§ YOUR OBJECTIVE: Pictures do not belong in the copy. Write out exactly the lines from the one containing "At what coordinates" through the end of the data.
[[ ENTRIES SHOWN, beginning ]]
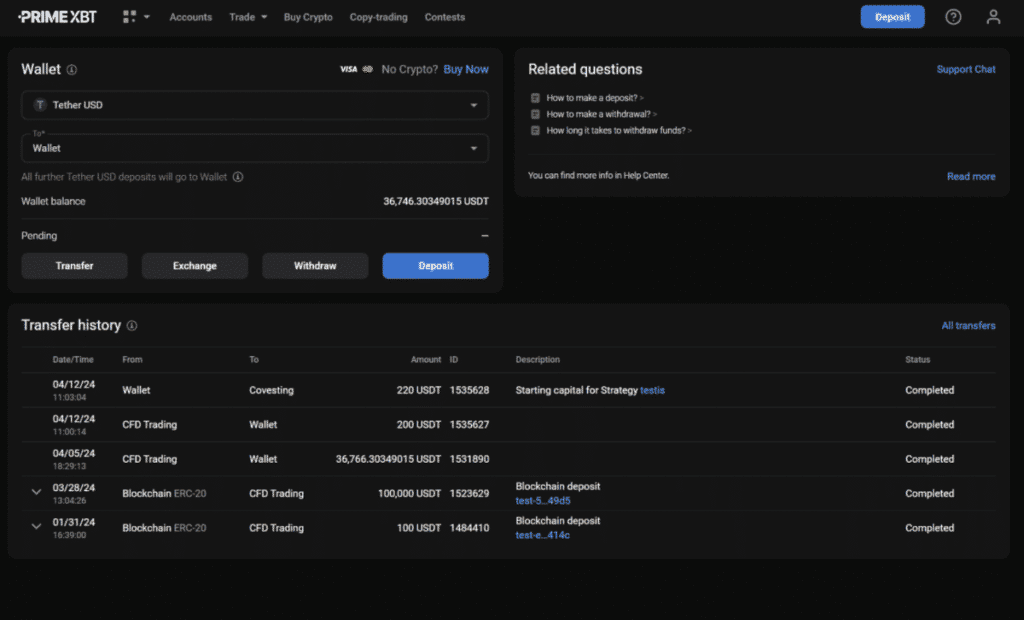The width and height of the screenshot is (1024, 620).
Task: Open the Accounts page
Action: (x=190, y=17)
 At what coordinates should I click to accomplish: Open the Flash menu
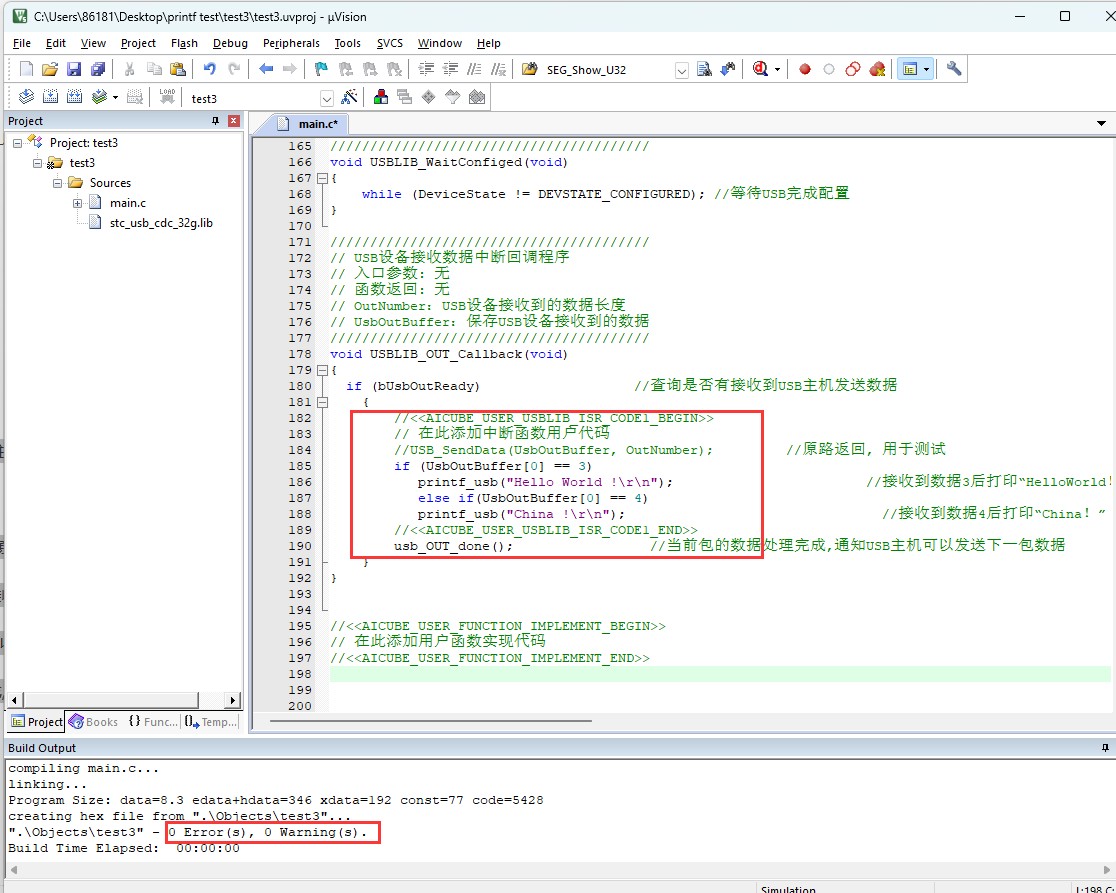coord(184,43)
[[ ENTRIES SHOWN, end ]]
§ EXERCISE RESULT:
 At what coordinates should I click to accomplish: Open the Flash menu
coord(184,43)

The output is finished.